Work instructions:
With the pictures omitted, transcribe each line below exactly as it is.

----

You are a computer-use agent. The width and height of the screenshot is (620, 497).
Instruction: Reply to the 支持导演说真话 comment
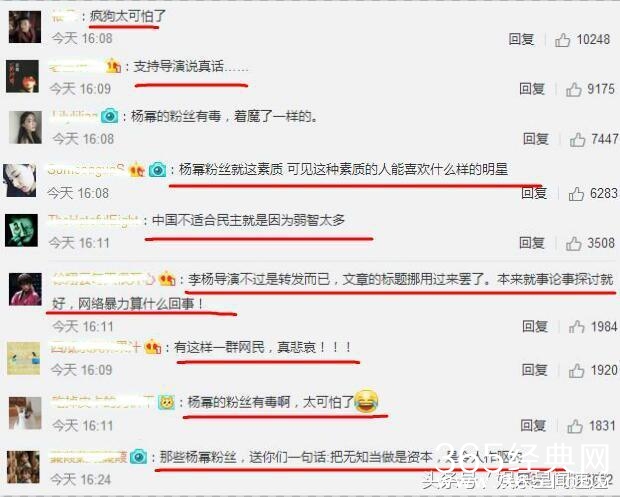(532, 89)
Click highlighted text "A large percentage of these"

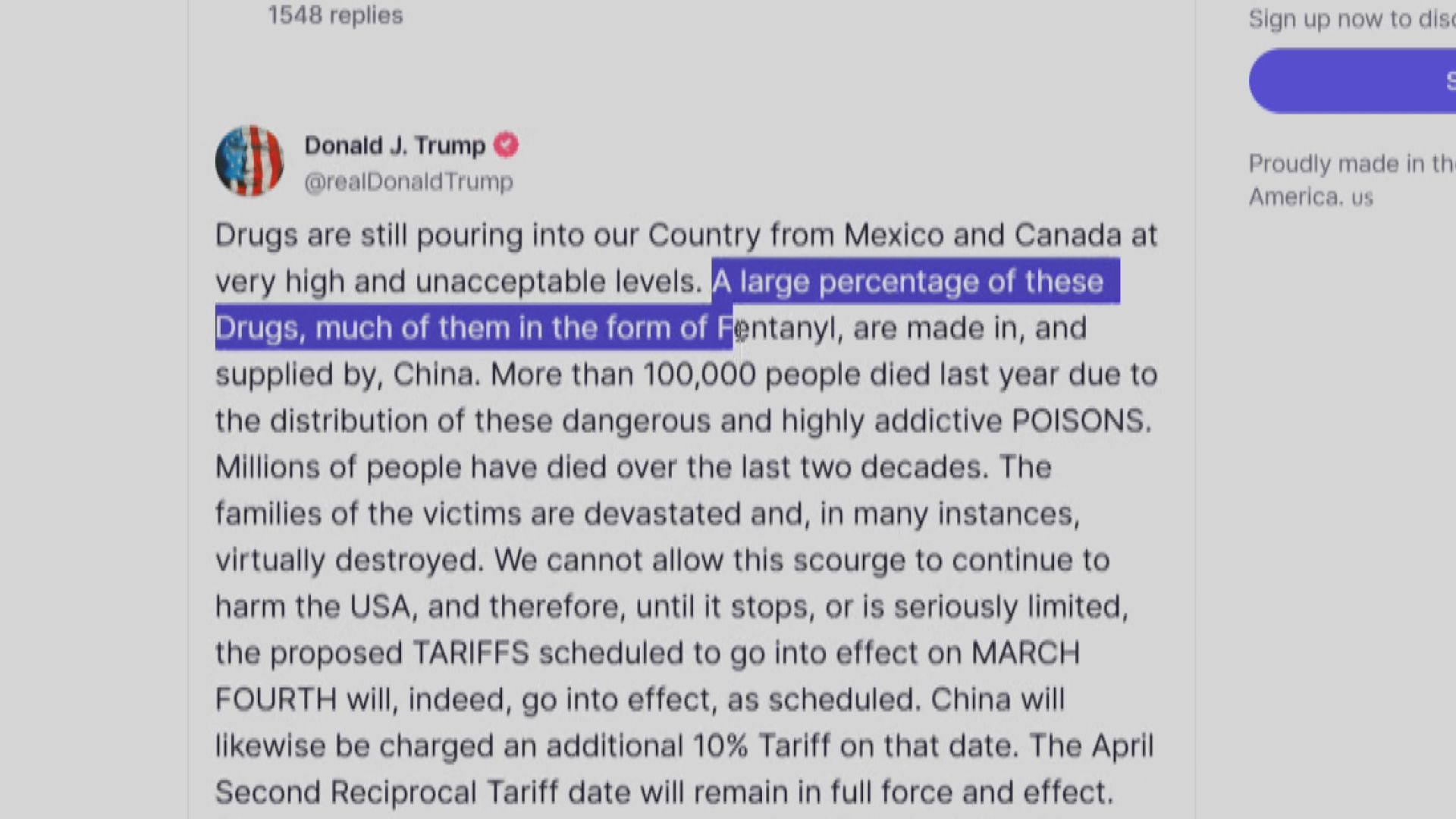click(907, 282)
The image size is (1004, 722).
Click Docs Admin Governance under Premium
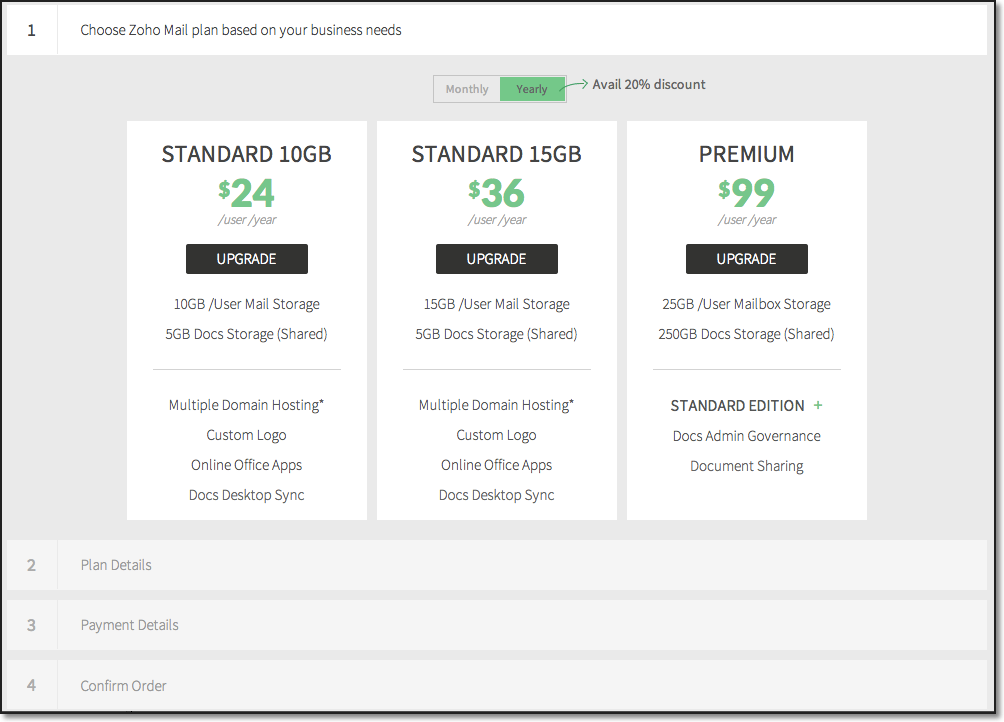click(746, 435)
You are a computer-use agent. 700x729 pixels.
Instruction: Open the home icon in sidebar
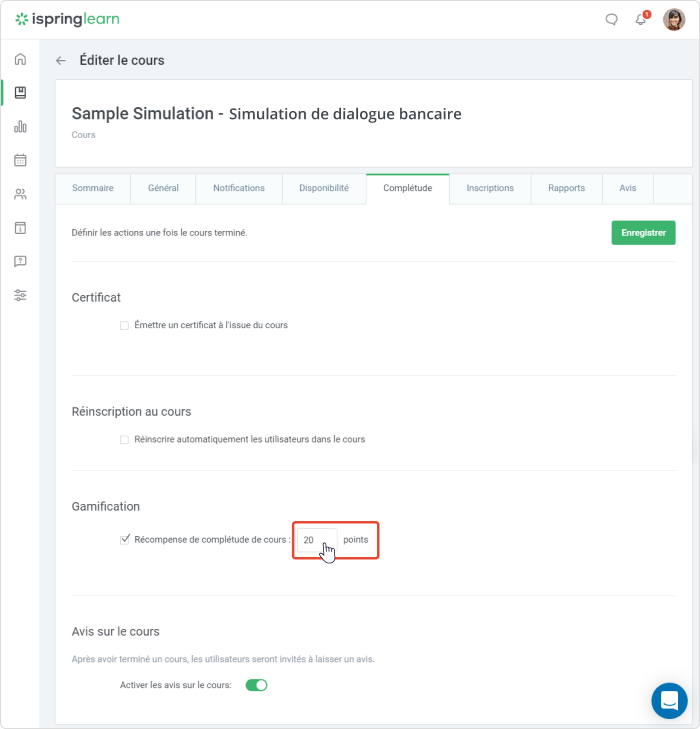[x=20, y=59]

----

Expected answer:
You are a computer-use agent. The width and height of the screenshot is (620, 497).
Instruction: Reply to the 支持导演说真话 comment
(532, 89)
Click highlighted text "A large percentage of these"

click(907, 282)
The image size is (1004, 722).
Click Docs Admin Governance under Premium
click(746, 435)
You are a computer-use agent. 700x729 pixels.
Instruction: Open the home icon in sidebar
[x=20, y=59]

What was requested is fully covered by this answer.